What this task involves:
Leaving the pictures aside, transcribe only and exactly the lines from the one with "Where should I" through the end of the entries, both included.

(Task input)

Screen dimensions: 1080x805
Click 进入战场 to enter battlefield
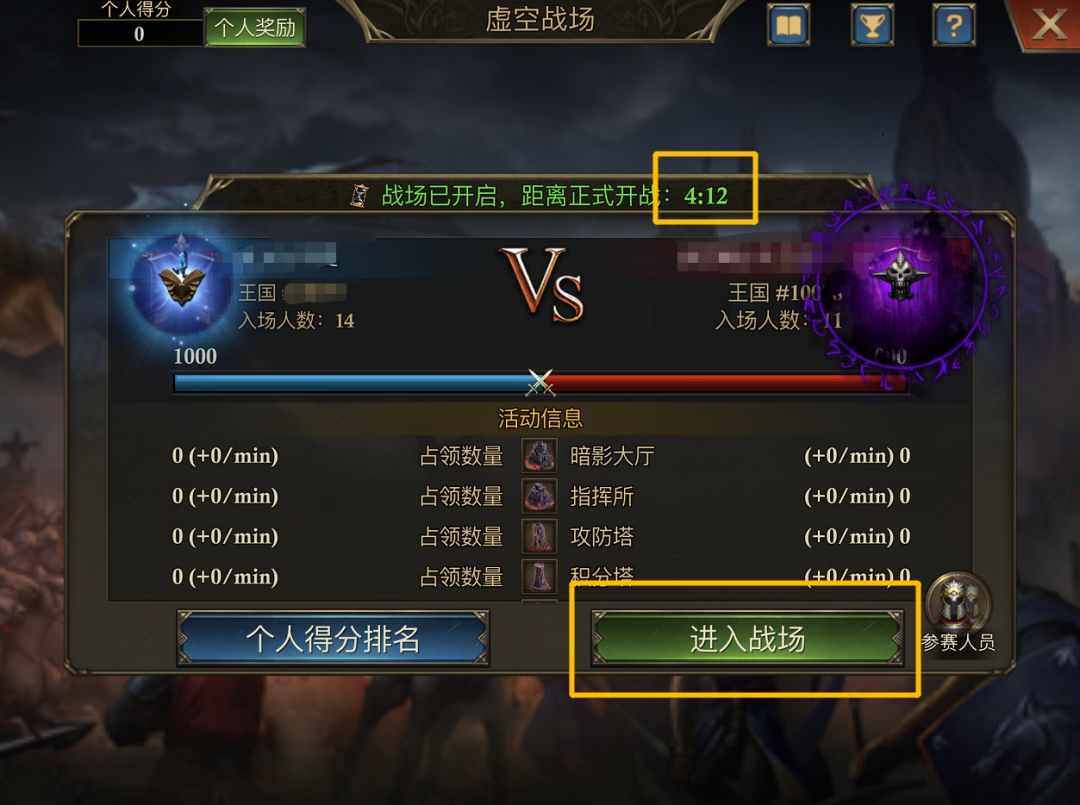[747, 639]
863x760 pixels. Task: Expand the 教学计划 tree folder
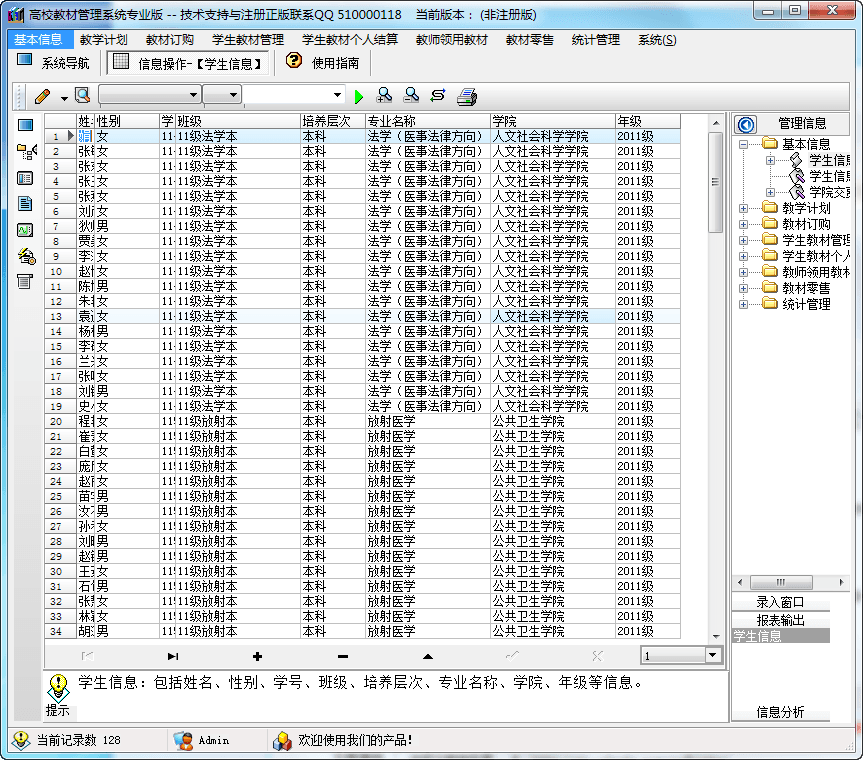click(x=743, y=208)
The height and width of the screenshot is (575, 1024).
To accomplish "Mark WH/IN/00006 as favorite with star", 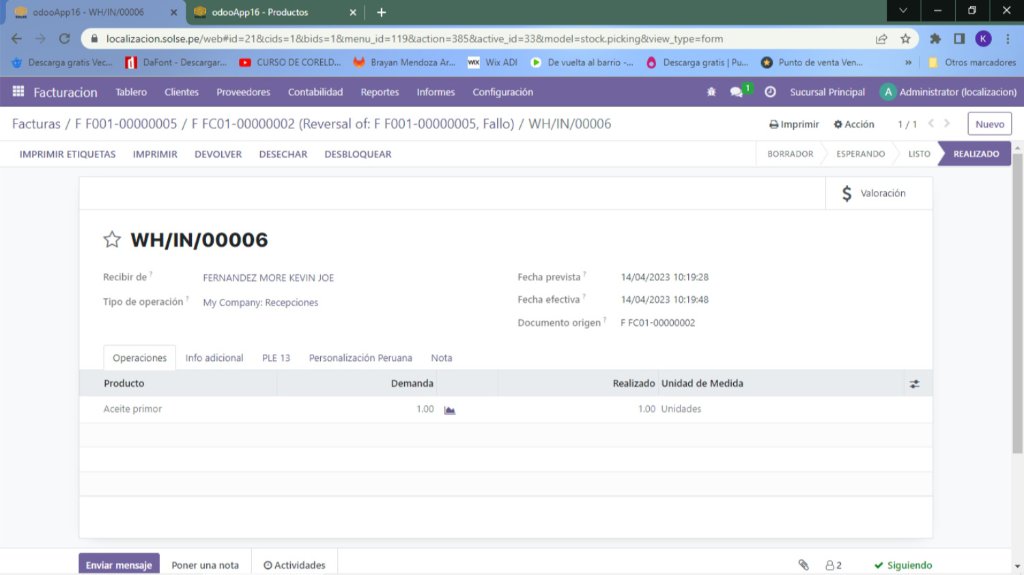I will pyautogui.click(x=112, y=240).
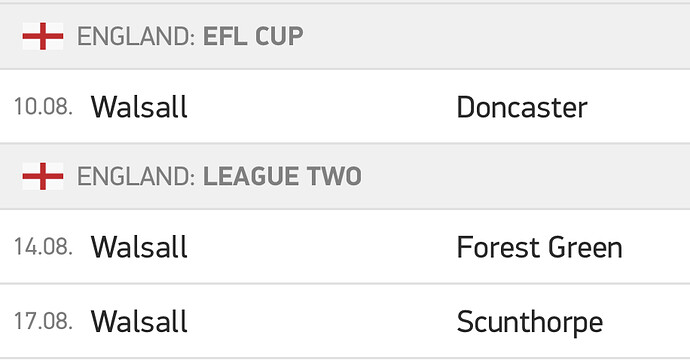Open the Walsall vs Forest Green match row

(x=345, y=246)
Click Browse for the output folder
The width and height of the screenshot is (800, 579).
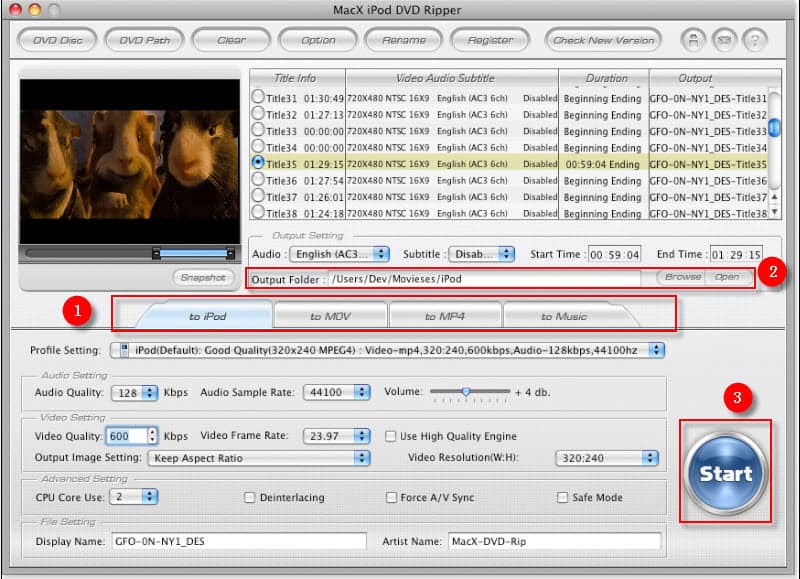683,277
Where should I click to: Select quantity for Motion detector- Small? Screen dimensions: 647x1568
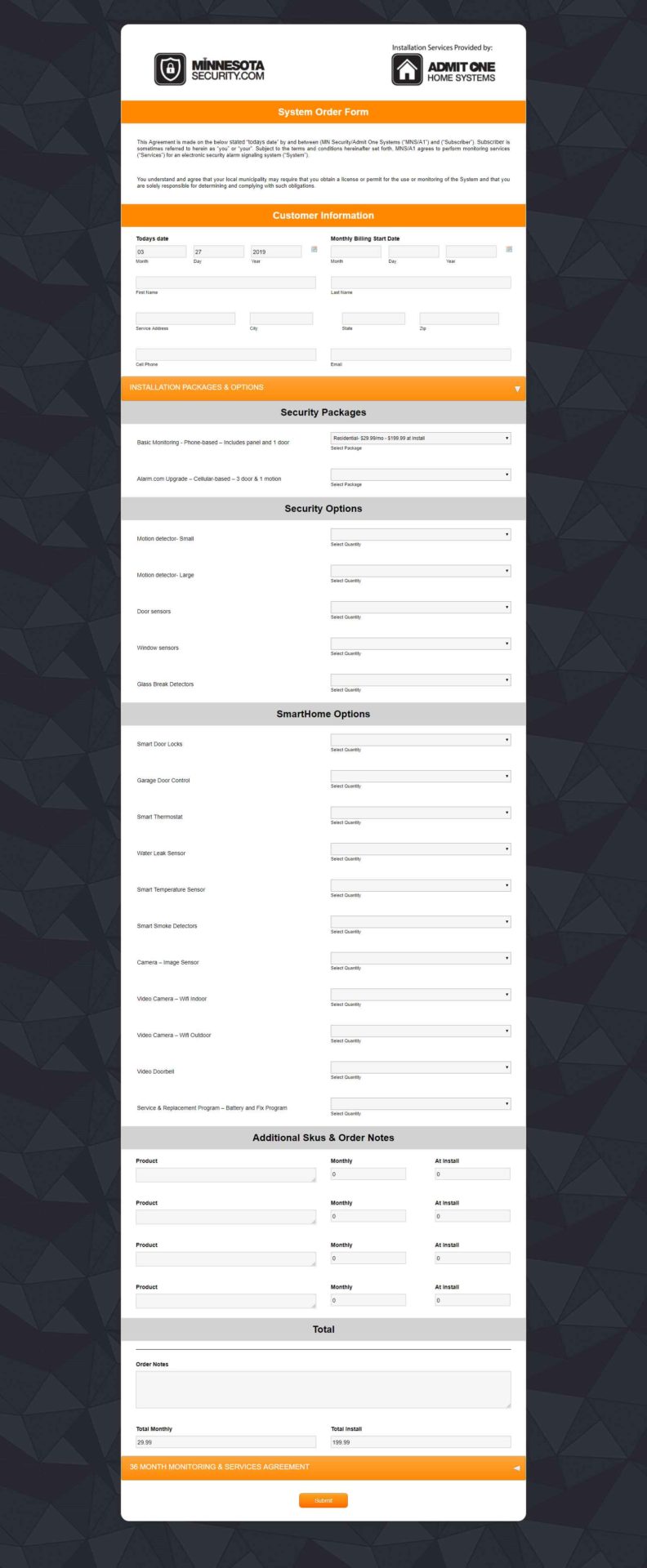point(421,535)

(End Task input)

Answer box:
Where should I click to: Select quantity for Motion detector- Small? Screen dimensions: 647x1568
point(421,535)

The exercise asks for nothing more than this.